To access a particular attribute, type in name you've given your dataset followed by a period ("."). Find the temporal range of this dataset i.e what time period the data was collected over. 

In [17]:
#example:
print(data.creator_email) 

data@oceancolor.gsfc.nasa.gov


Our global sea surface temperature data is saved as a two-dimensional array. 

Take a break a play the Battleship Game: https://www.battleshiponline.org. You are given a grid (i.e a two dimensional array) and you have identify where your enemy ships are by selecting a x and y coordinate on the grid.

Similarly for our data, the x-axis is latitude ('lat') and the y-axis is longitude ('lon'). The sea surface temperature is like the location of the ships. It provides additional information for each location point selected.

![lat and long grid](https://www.ncl.ucar.edu/Applications/Images/mapgrid_1_lg.png)

The dimensions tell you the size of the dataset. You can access the dimensions of the dataset by calling **dataset.dimensions**. Notice that the output is a dictionary. 

There are also some dimensions that do not have any physical meaning namely 'rgb' and 'eightbitcolor'. These will become useful when mapping the data and will ignore them for now. 

In [18]:
data.dimensions

OrderedDict([('lat',
              <class 'netCDF4._netCDF4.Dimension'>: name = 'lat', size = 4320),
             ('lon',
              <class 'netCDF4._netCDF4.Dimension'>: name = 'lon', size = 8640),
             ('rgb',
              <class 'netCDF4._netCDF4.Dimension'>: name = 'rgb', size = 3),
             ('eightbitcolor',
              <class 'netCDF4._netCDF4.Dimension'>: name = 'eightbitcolor', size = 256)])

We can see the "keys," or dimension names, with **dataset.dimensions.keys()**

In [19]:
data.dimensions.keys()

odict_keys(['lat', 'lon', 'rgb', 'eightbitcolor'])

If you want to see a specific dimension, you can do so by adding brackets and the dimension name in quotes. i.e. **dataset.dimensions['lat']**.

In [20]:
data.dimensions['lat']

<class 'netCDF4._netCDF4.Dimension'>: name = 'lat', size = 4320

Like you did earlier, to pull out a particular attribute of this dimensions (in this case size) you would type in **dataset.dimensions['lat'].size**. Create a tuple which gives you the size of the grid i.e the size of the latitude and longitude dimensions.

In [None]:
latitudeSize = 0
longitudeSize = 0
gridSize = (latitudeSize,longitudeSize)
print(gridSize)

Now, we are ready to look at the variables we're playing with using **dataset.variables."something"**. First output the names of these variables. 

Hint: refer back to our steps for looking at the dimensions of the dataset. 

Now, the variables themselves.
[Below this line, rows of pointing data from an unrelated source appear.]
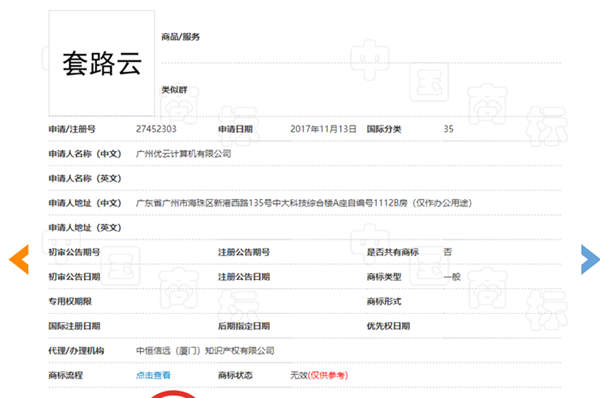Click the 专用权期限 label

[70, 302]
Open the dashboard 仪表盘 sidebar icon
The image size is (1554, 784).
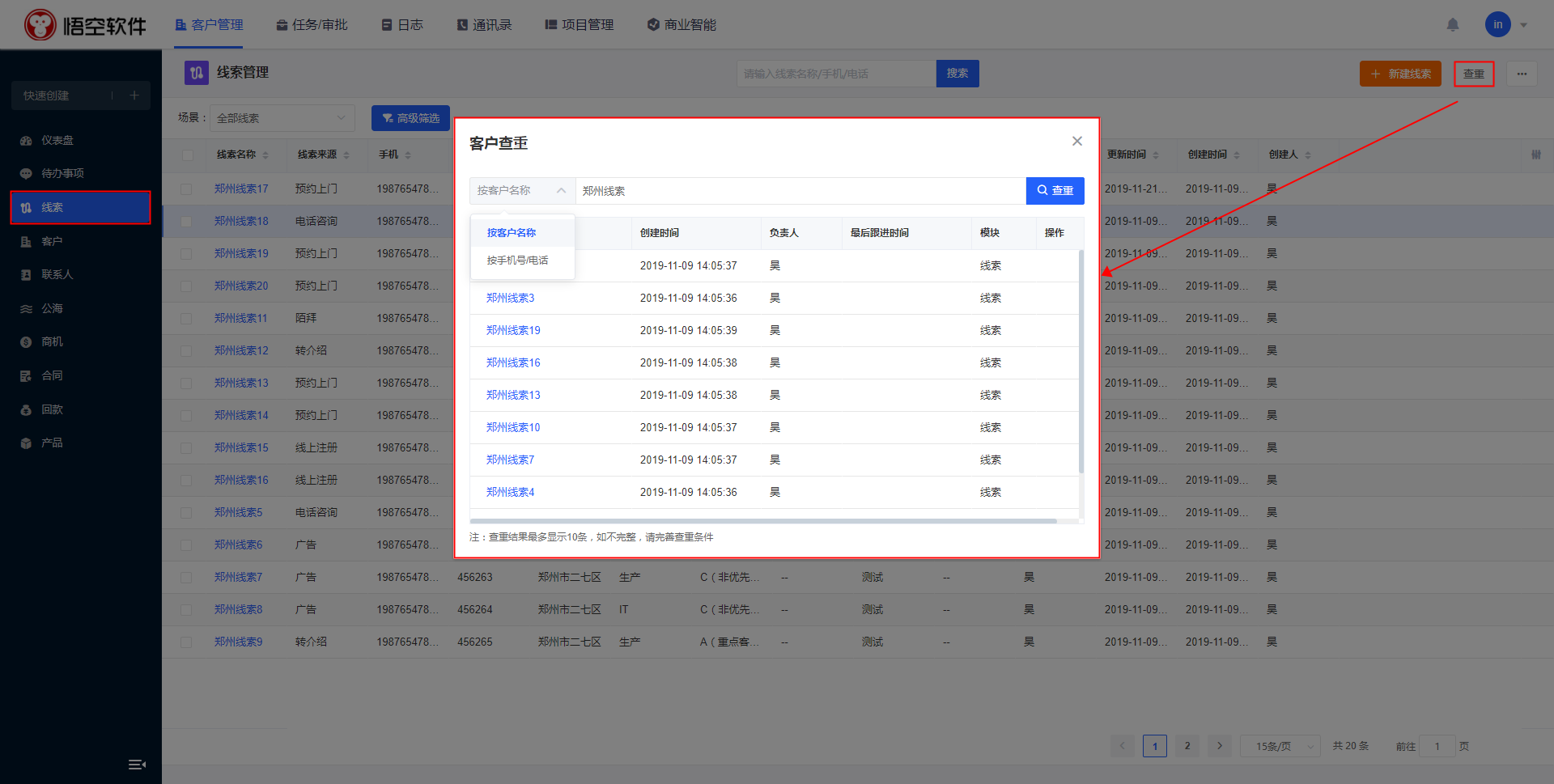point(27,141)
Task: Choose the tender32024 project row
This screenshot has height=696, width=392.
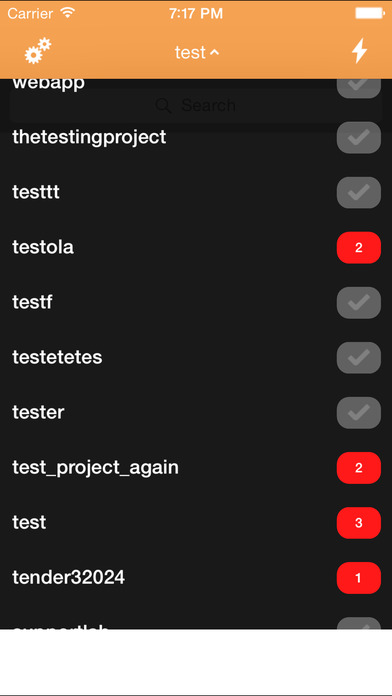Action: click(x=196, y=577)
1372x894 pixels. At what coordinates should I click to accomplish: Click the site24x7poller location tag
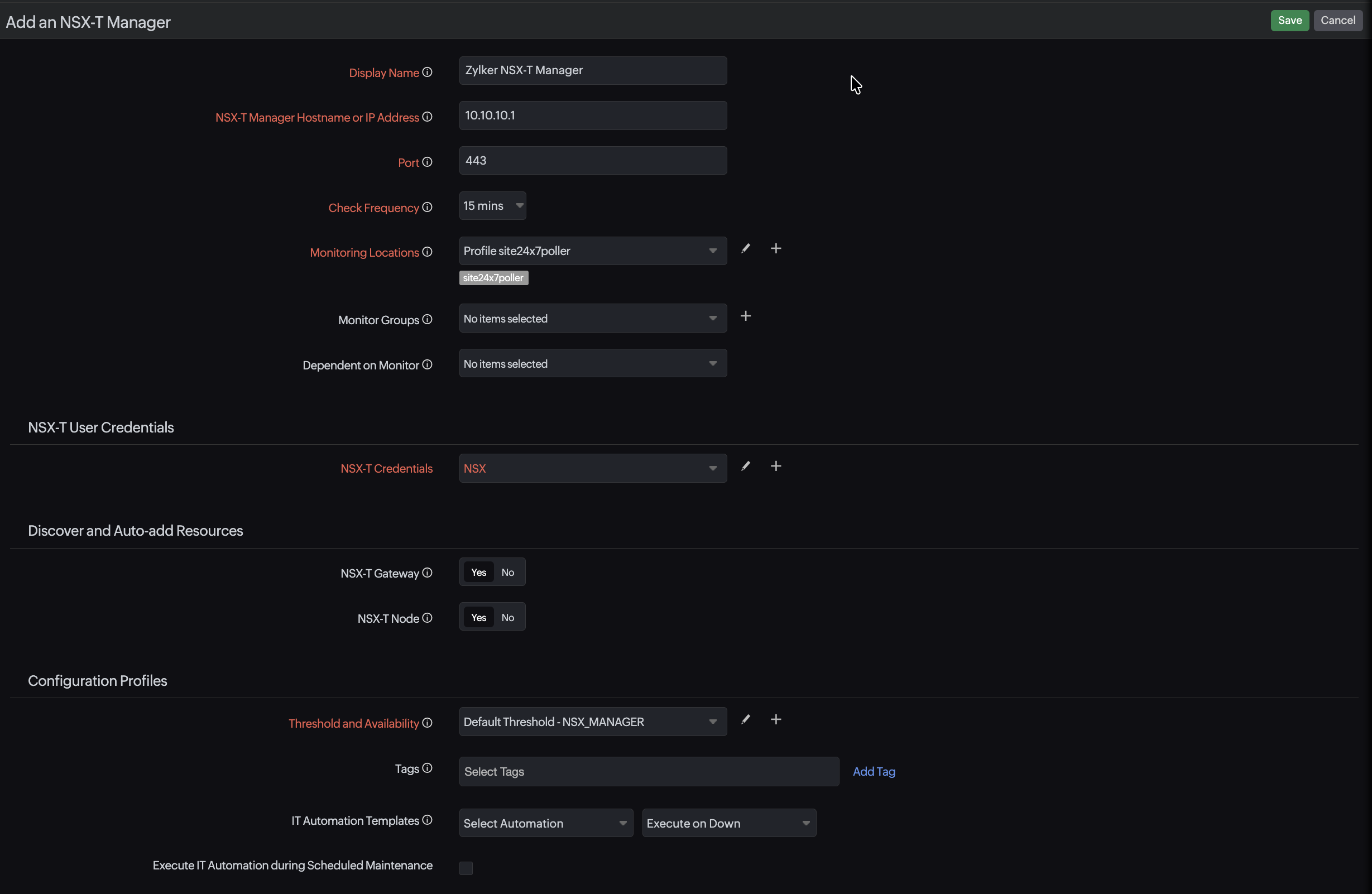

This is a lot of information so try doing just the variable 'sst' instead. 

Hint: again refer back to our steps for looking at the dimensions of the dataset. 

Look over the attributes to the this variable like its name, units, etc. Are there any that don't make sense? Note them down and we'll discuss it together. 
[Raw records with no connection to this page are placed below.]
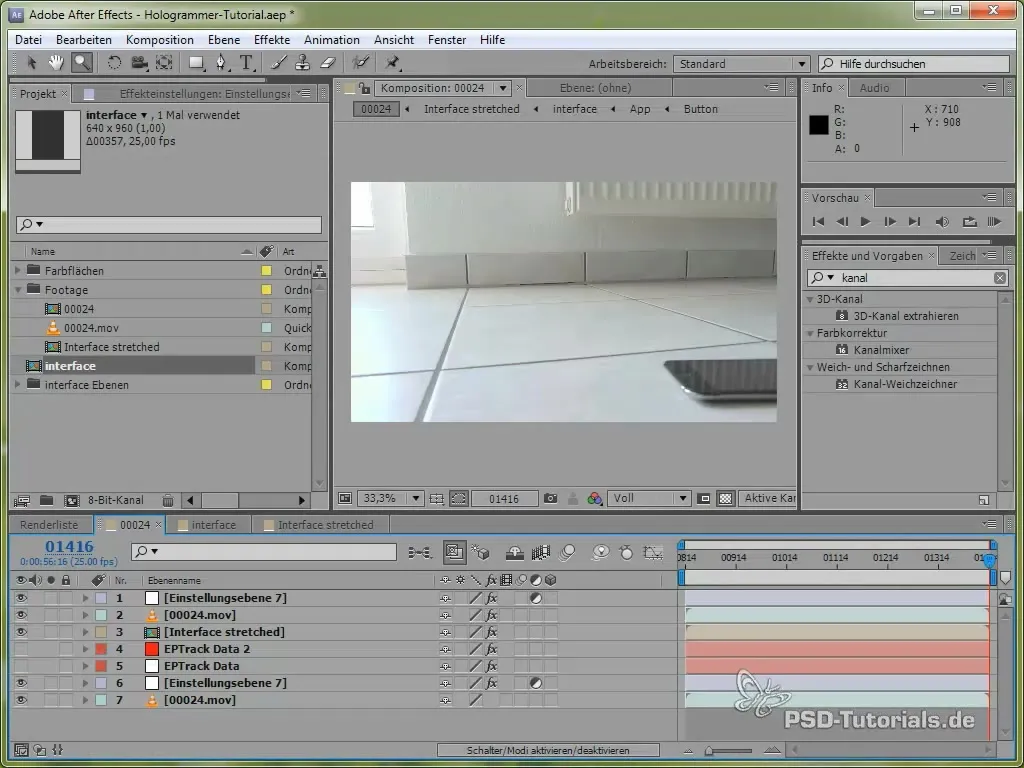This screenshot has width=1024, height=768.
Task: Click the trash icon in Projekt panel
Action: tap(168, 500)
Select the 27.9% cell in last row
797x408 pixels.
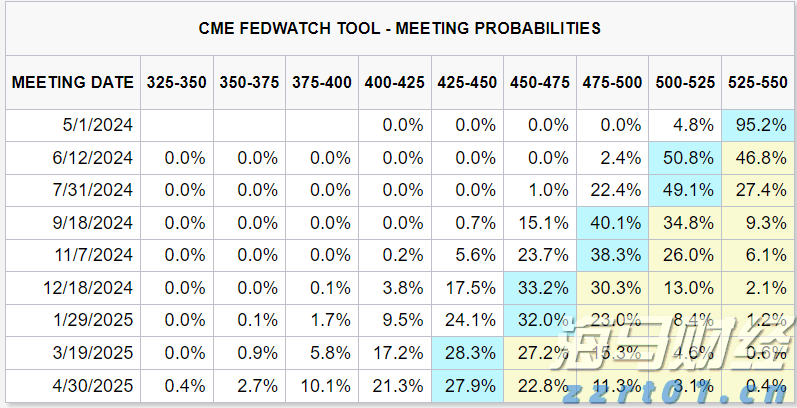pyautogui.click(x=467, y=382)
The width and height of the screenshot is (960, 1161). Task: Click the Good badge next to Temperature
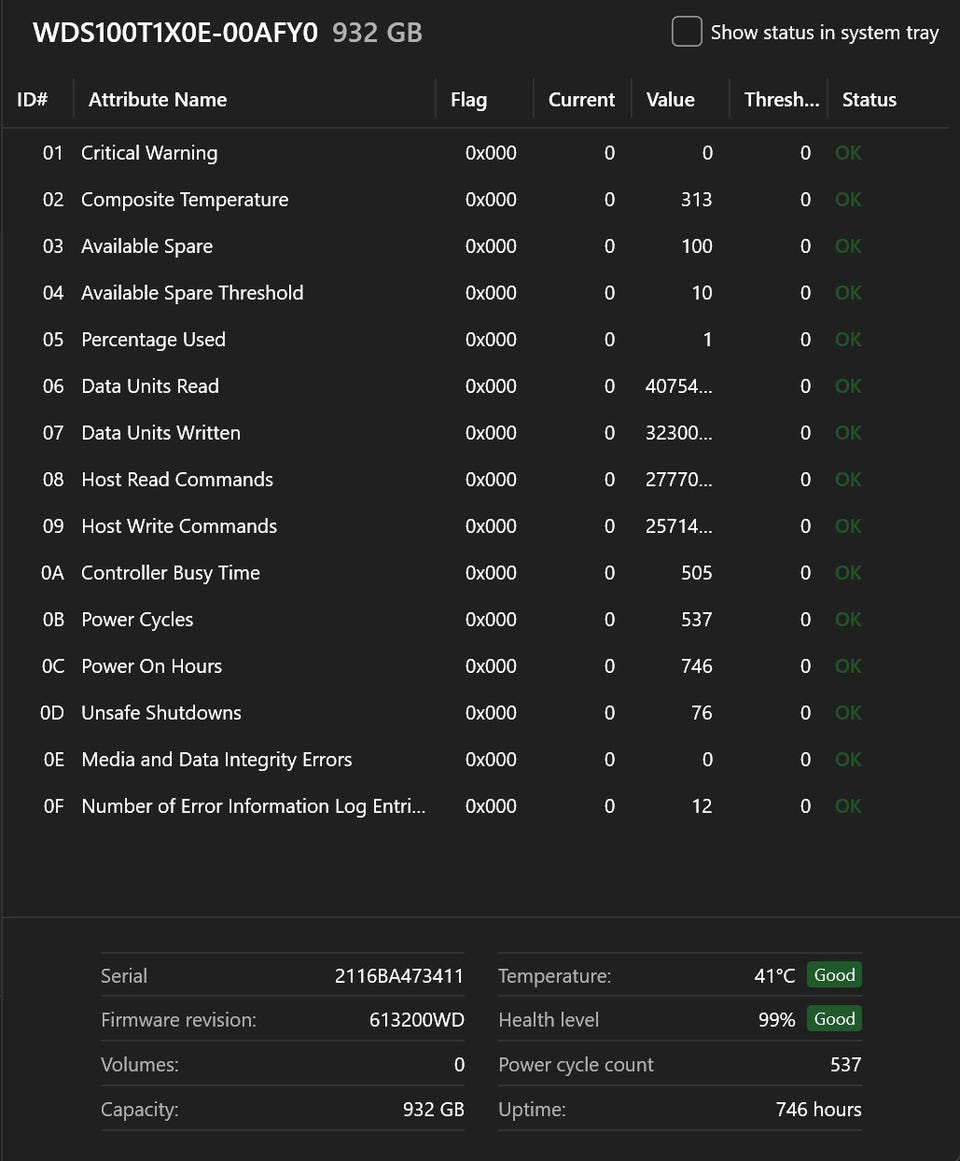(x=834, y=975)
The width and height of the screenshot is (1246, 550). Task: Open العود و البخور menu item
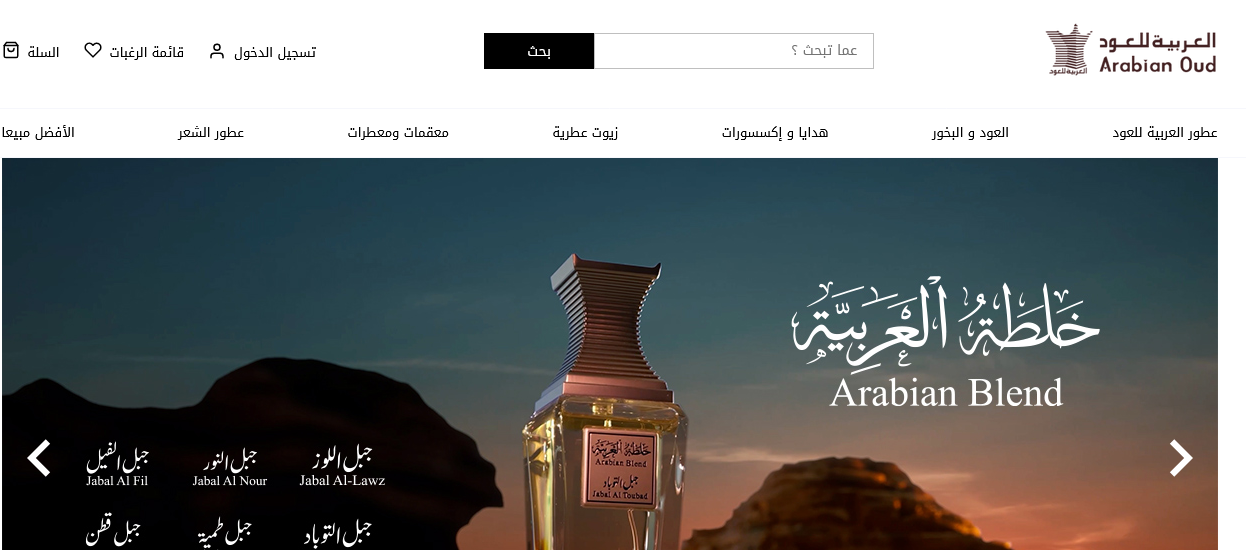[970, 133]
We can access any one of these attributes by calling it directly. Just add a period at the end of your call to a variable and add in the attribute name.

What is the shape (or size) of this variable? Does it match it up to the grid size we figured out earlier? Test this out using code!

Hint: **dataset.variables['sst'].shape** gives you the size of the variable.

Now working with a partner, draw out the structure of the dataset we looked at today. 

Can you imagine packing all of this information onto a list or an excel sheet? This is why .netcdf files are so useful!